No porão de carga estava um dispositivo nuclear preso por correias grossas a uma plataforma de metal. Um grupo de técnicos ainda trabalhava junto dele. Outros encontravam-se na pista claramente a discutirem. Ela sabia que um desses homens era o doutor Raymond Lindahl. Como diretor do Centro de Desenvolvimento de Testes do Exército dos Estados Unidos, era apropriado que se encontrasse presente, mas Lisa desejou que fosse Painter e não ele a estar ali, alguém menos ultraconservador, mais capaz de pensar fora da caixa.
Uma voz soou atrás dela.
— Já foi avisada de que esta área tem de ser evacuada — disse a cabo Sarah Jessup. — A detonação está marcada para daqui a quarenta e cinco minutos. Já temos pouco tempo, sobretudo porque ouvi dizer que podem adiantar a hora devido a uma ameaça de ventos cruzados.
— Só mais uns minutos — retorquiu Lisa.
Painter nunca me desiludiu.
Como que convocado por este pensamento, o telefone tocou. Apenas um punhado de pessoas tinha este número. Lisa saltou para o aparelho e pegou nele. Nem se preocupou em confirmar que era Painter.
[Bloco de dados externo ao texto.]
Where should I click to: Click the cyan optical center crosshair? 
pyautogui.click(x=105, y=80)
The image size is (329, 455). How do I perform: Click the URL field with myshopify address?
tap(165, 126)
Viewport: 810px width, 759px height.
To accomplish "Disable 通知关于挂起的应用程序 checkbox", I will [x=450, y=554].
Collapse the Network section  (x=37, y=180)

— Dá-me boas notícias — disse ela.
A voz dele estava cheia de estática, mas era tão bem-vinda.
— É magnetismo.
Ela tinha a certeza de que não tinha ouvido bem.
— Magnetismo?
Ela ouviu enquanto Painter explicava como tinha encontrado Kendall e que o homem tinha uma solução, uma resposta tão estranha como a própria doença.
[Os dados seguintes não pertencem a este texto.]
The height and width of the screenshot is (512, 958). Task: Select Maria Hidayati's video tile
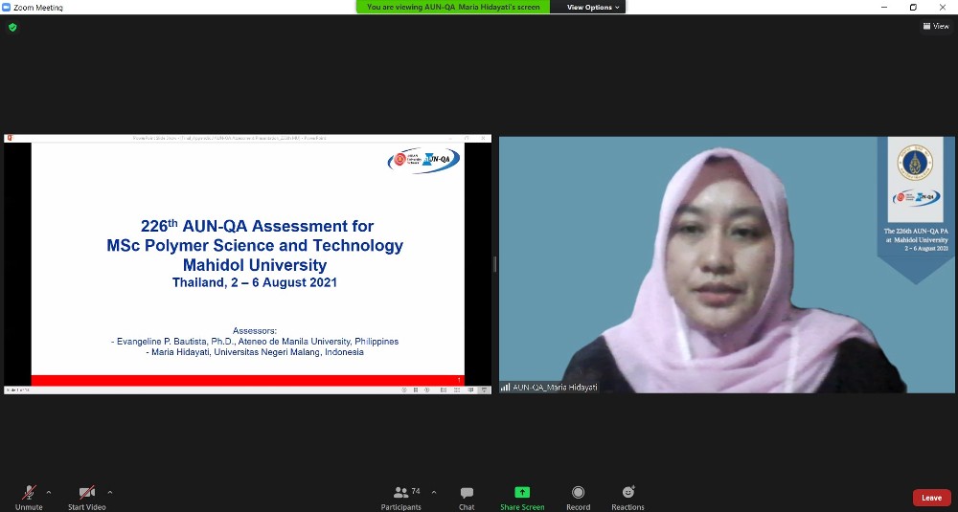726,263
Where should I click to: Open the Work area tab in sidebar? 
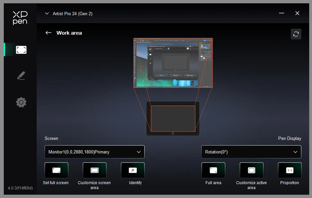[21, 50]
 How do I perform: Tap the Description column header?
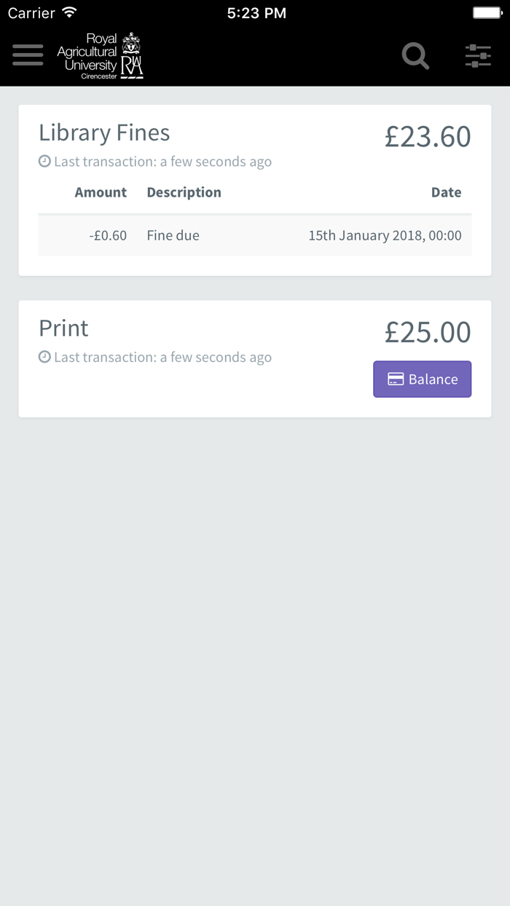point(184,192)
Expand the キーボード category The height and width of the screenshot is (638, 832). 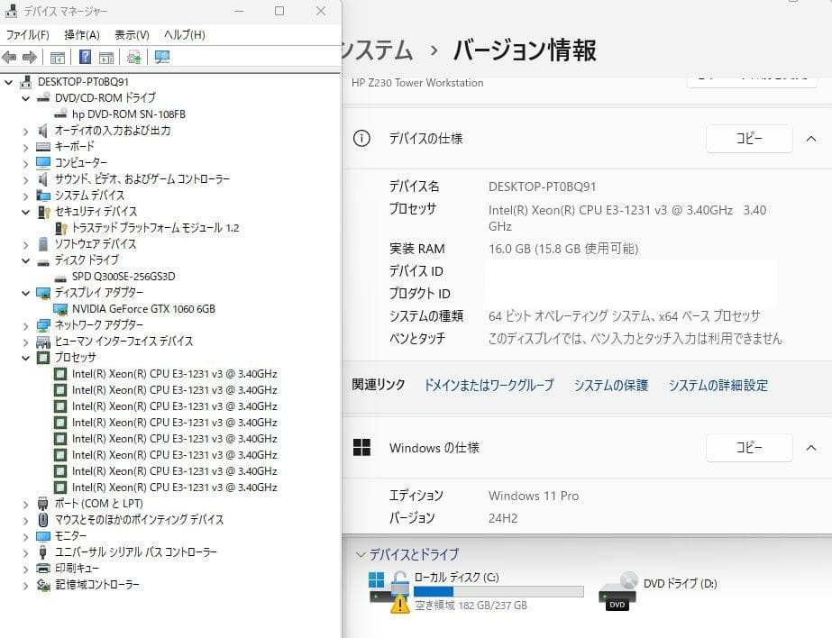coord(24,146)
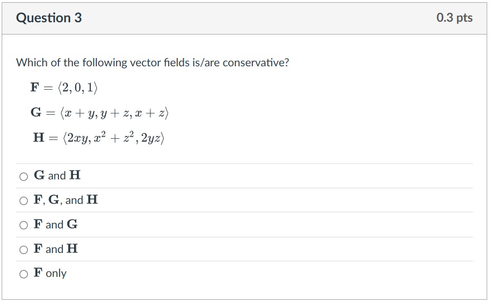This screenshot has width=490, height=302.
Task: Mark the 'F and G' radio button
Action: [x=23, y=225]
— Qualquer força magnética forte provavelmente serve — rematou Painter —, mas, de acordo com alguns testes efetuados, é necessário, e estou a citar, gerar um campo de força de pelo menos 0.465 Tesla usando um campo magnético estático.
Ela anotou rapidamente a informação numa folha de papel.
— O efeito deve ser praticamente imediato, pois esse campo magnético destrói o organismo a nível genético, não danificando qualquer outra coisa.
Oh, meu Deus…
Ela olhou fixamente pela janela, sabendo da força destrutiva prestes a ser libertada naquele lugar sem necessidade alguma.
Painter tinha informação adicional.
— Hess diz que a explosão nuclear não terá qualquer efeito neste organismo. Só conseguirá que se espalhe a uma maior distância e num raio mais amplo.
— Tenho de os impedir.
— Faz tudo o que puderes. Kat já está a tentar pelas cadeias de comando até lá acima para parar isto, mas conheces Washington. Temos menos de quarenta e cinco minutos para mover uma pedra que raramente se move.
— Já fui. — Ela desligou o telefone, sem mesmo se despedir. Virou-se para Jessup. Temos de ir buscar Nikko. Ele é a nossa única esperança.